Bajamos al camarote y nos fuimos desnudando sin prisa, queriendo alargar al máximo aquel momento de reencuentro. Los movimientos de nuestros cuerpos redescubriéndose se hicieron más urgentes y recordé la sensación de tenerle dentro. Sintiendo mi prisa, Robert me penetró, haciéndome sentir más suya con cada embestida calculada y profunda. Nuestras caderas se sincronizaron a la perfección, retomando un ritmo que nunca habían olvidado.
El placer empezó a crecer en mí como una bola de fuego, derritiendo a su paso cualquier reserva. Alcancé el clímax entre gemidos, al mismo tiempo que le clavaba las uñas en la espalda; quería aferrarme a aquella ilusión de plenitud, retenerla, no dejarla escapar.
Las arremetidas de Robert se fueron haciendo más acuciantes hasta que hundió la cabeza en mi cuello, al mismo tiempo que la sucesión de espasmos me indicó que él también había alcanzado el orgasmo.

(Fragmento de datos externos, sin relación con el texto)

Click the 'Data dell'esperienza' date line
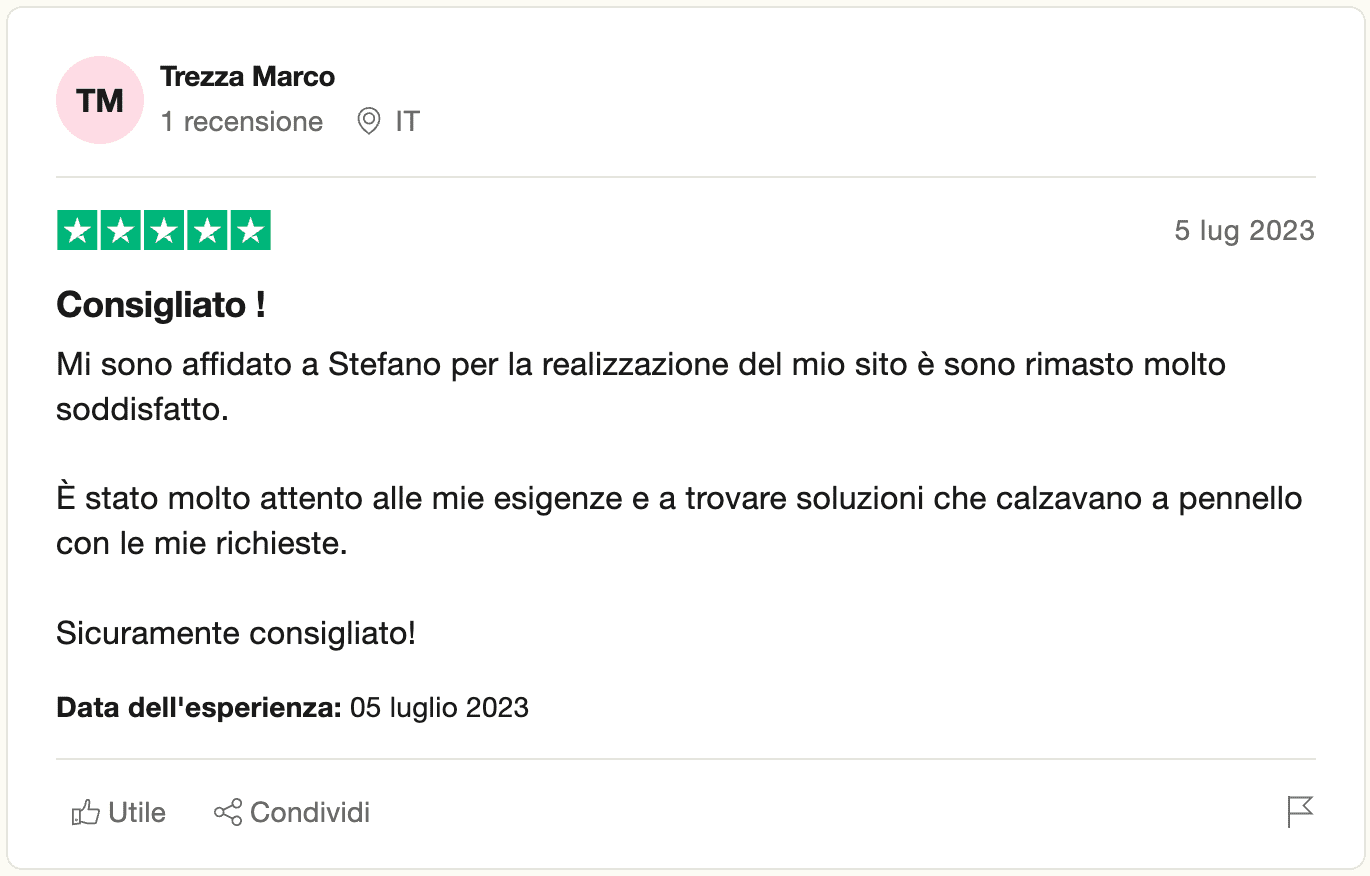Viewport: 1370px width, 876px height. pos(293,708)
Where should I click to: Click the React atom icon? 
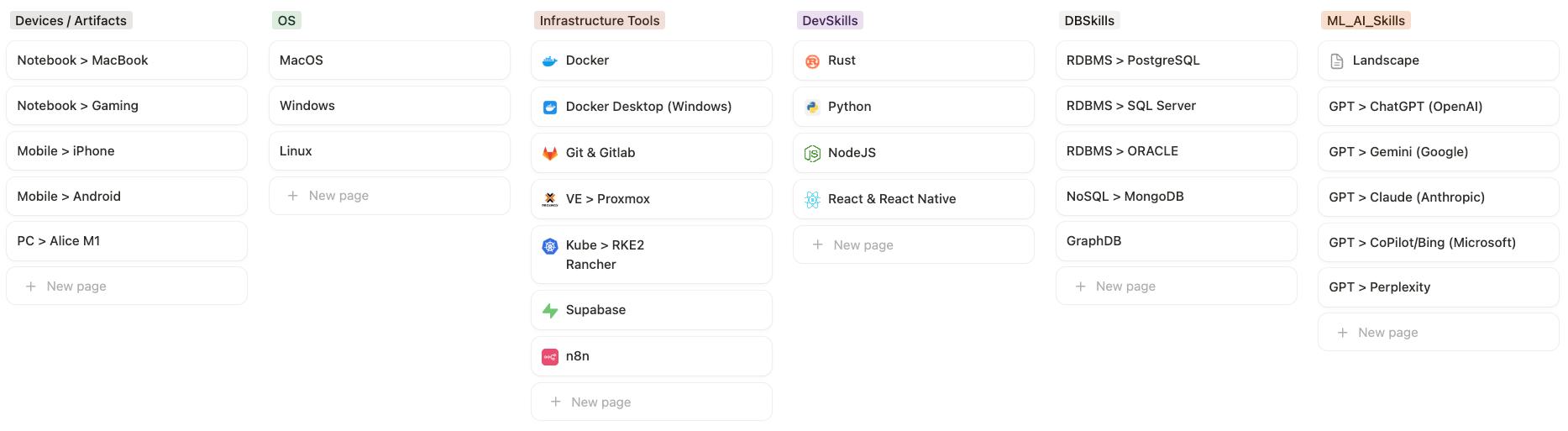coord(812,200)
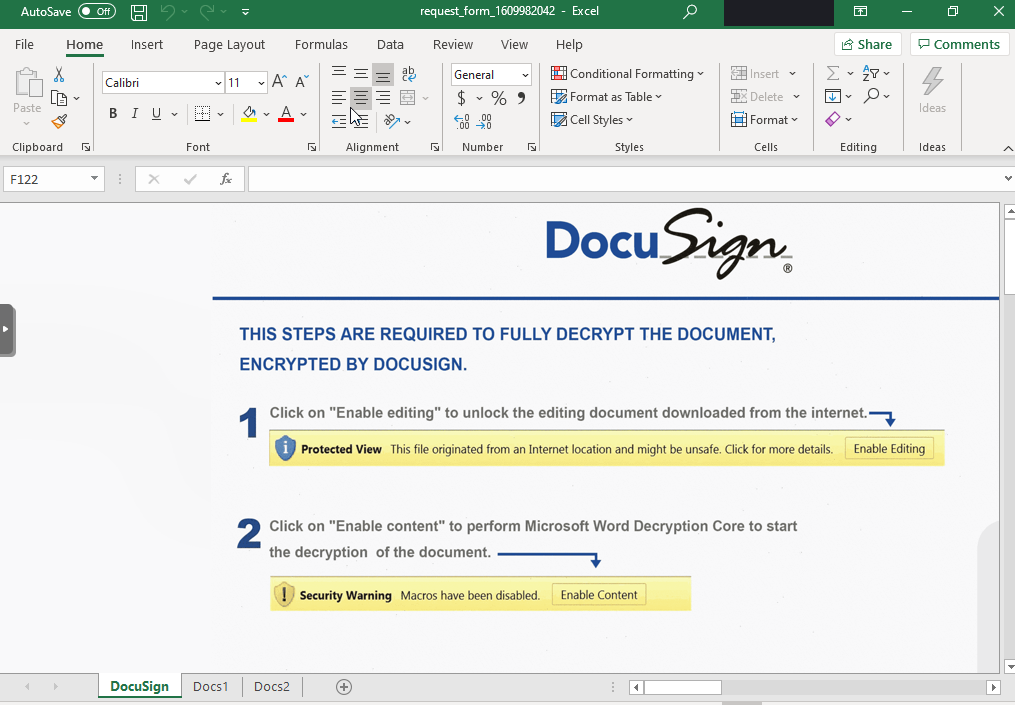Open the Conditional Formatting dropdown
1015x705 pixels.
627,74
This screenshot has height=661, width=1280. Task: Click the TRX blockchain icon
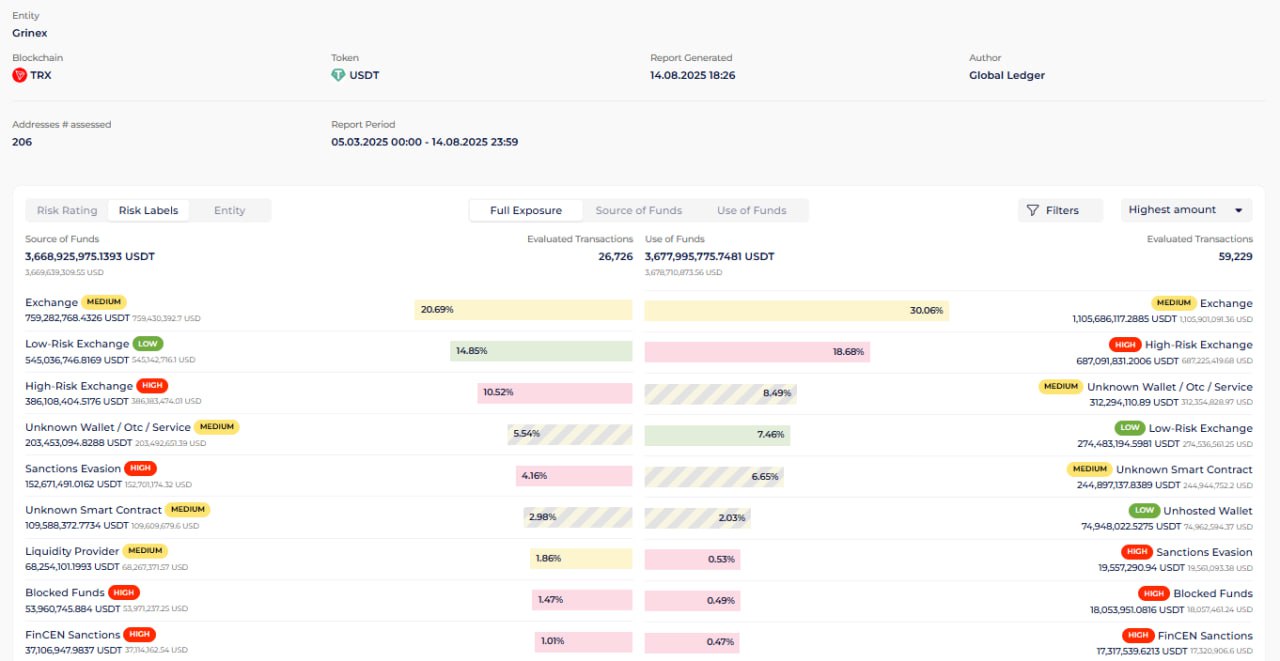pos(19,75)
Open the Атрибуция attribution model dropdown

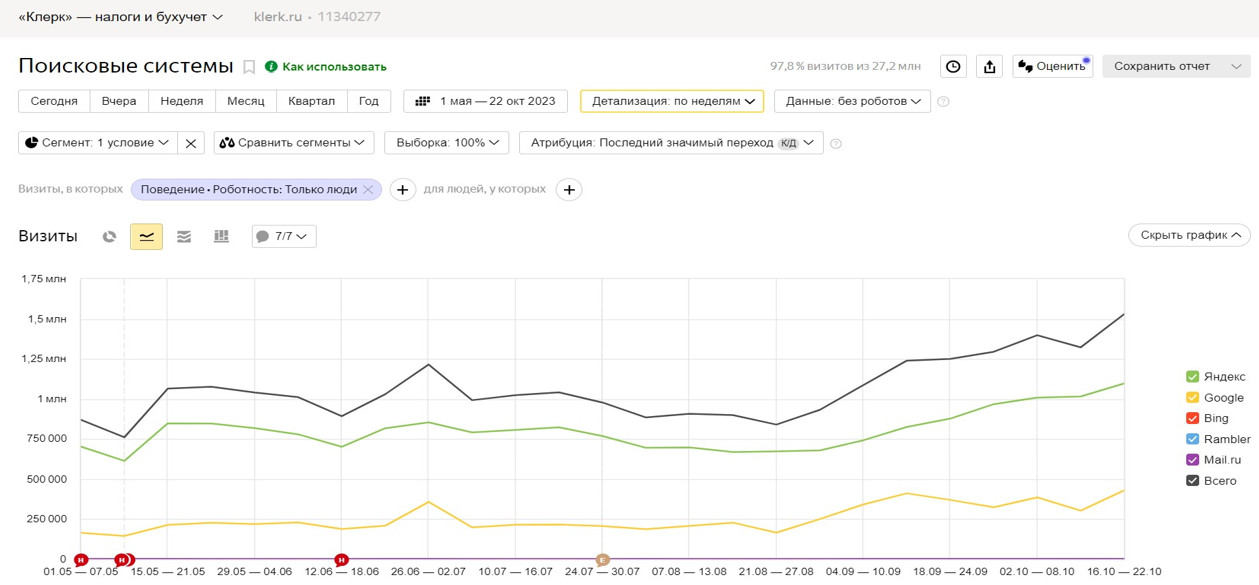click(x=671, y=143)
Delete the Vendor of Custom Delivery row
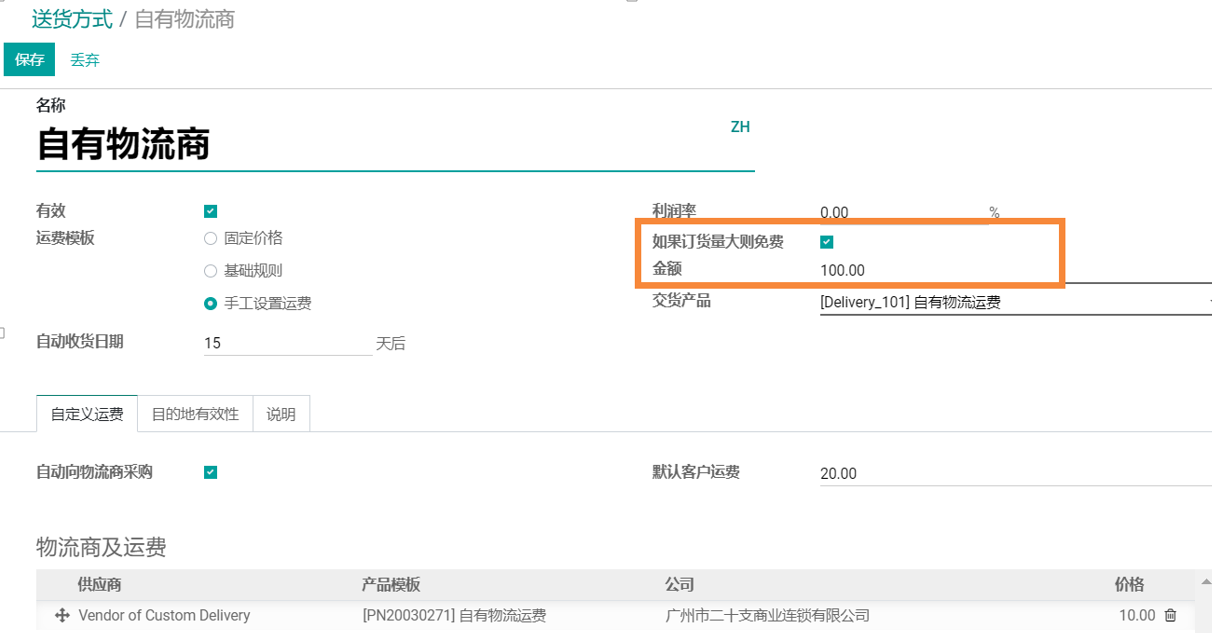Screen dimensions: 1212x633 (1170, 616)

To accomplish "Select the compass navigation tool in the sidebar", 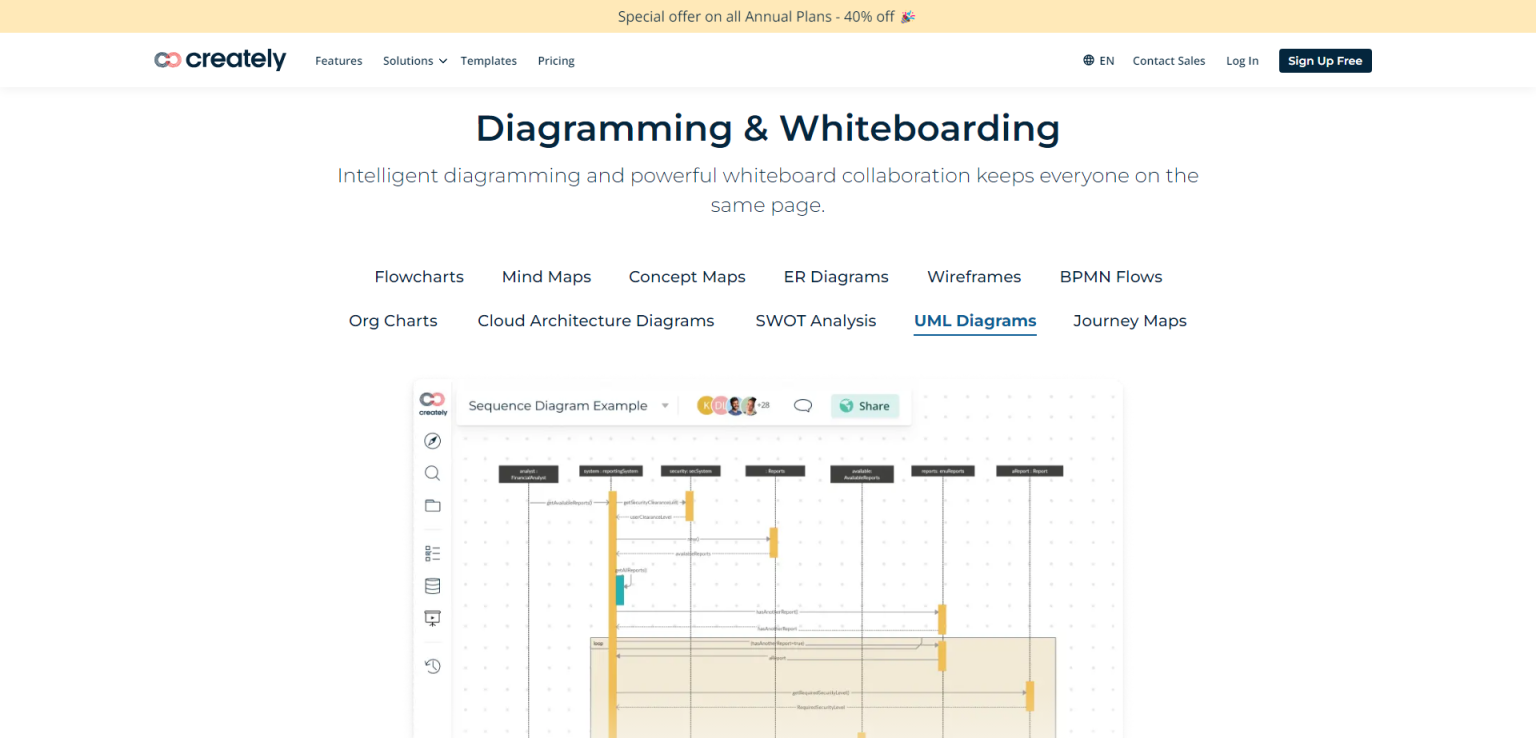I will coord(432,440).
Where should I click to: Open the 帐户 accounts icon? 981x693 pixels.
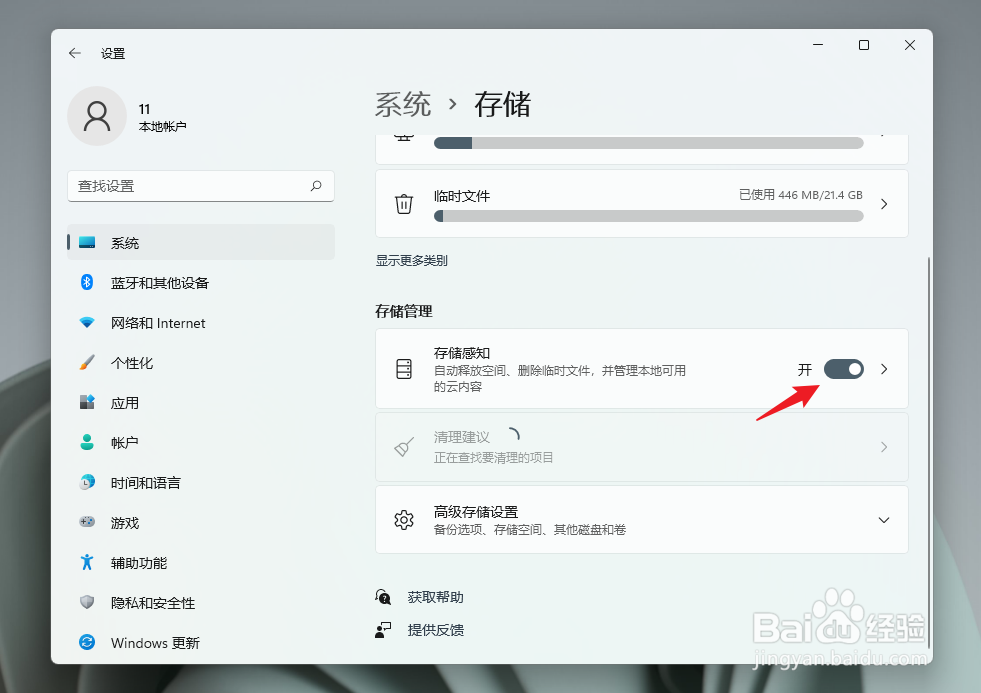pyautogui.click(x=88, y=442)
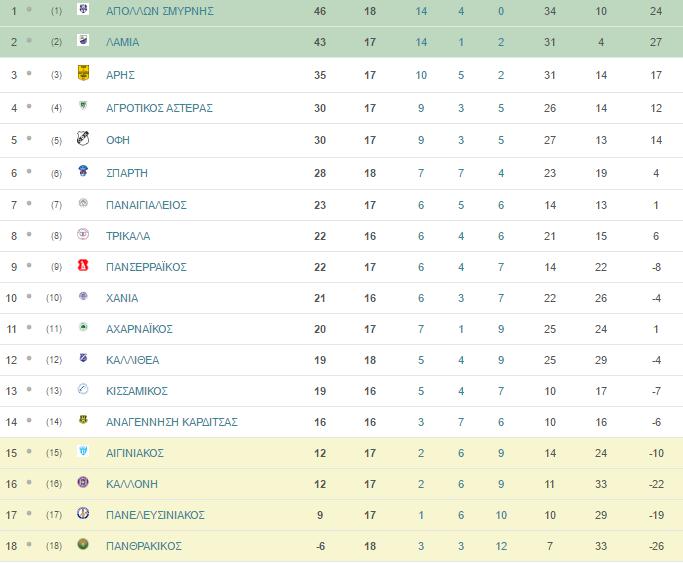The image size is (683, 563).
Task: Click the ΑΝΑΓΕΝΝΗΣΗ ΚΑΡΔΙΤΣΑΣ club crest
Action: point(83,420)
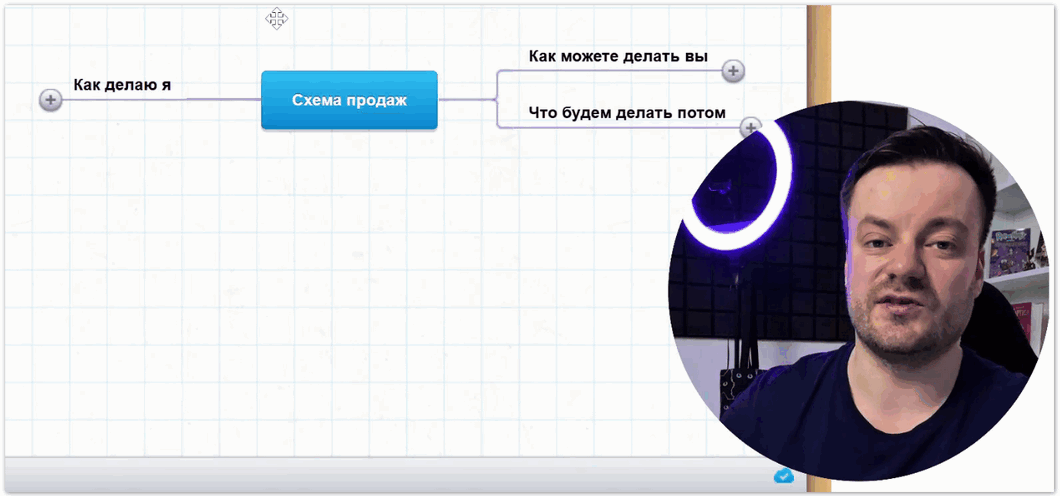
Task: Select the 'Что будем делать потом' branch label
Action: tap(627, 113)
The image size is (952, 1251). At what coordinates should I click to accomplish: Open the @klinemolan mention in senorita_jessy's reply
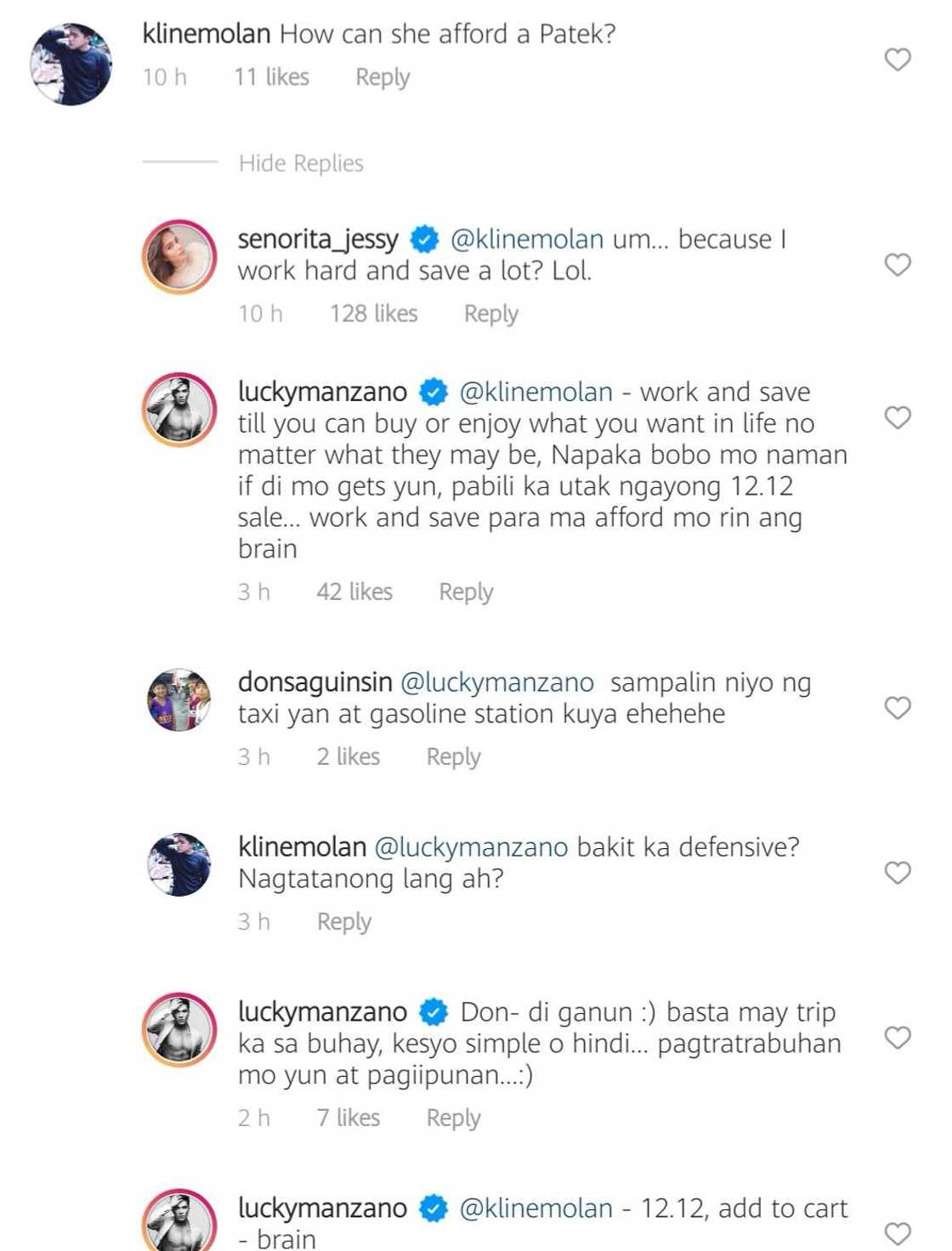[x=527, y=240]
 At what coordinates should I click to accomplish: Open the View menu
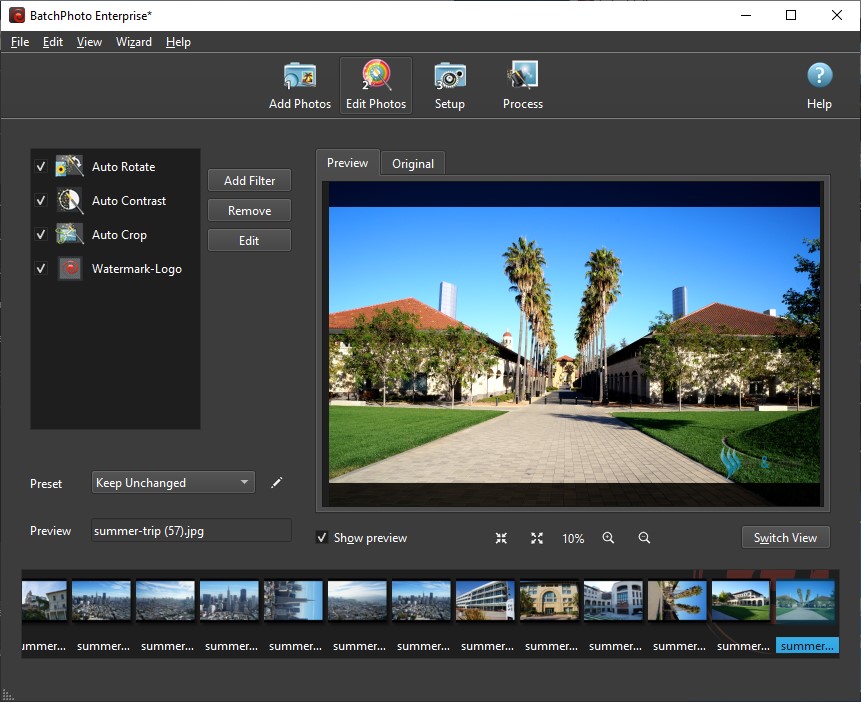click(89, 42)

Nos derrumbamos el uno en los brazos del otro, completamente relajados. La sensación de satisfacción e intimidad hizo que por unos instantes olvidase todo lo demás. Me fui quedando dormida, mecida por el suave vaivén de las olas.
—Eres lo que más quiero en el mundo —oí decir a Robert antes de ser totalmente engullida por el sueño.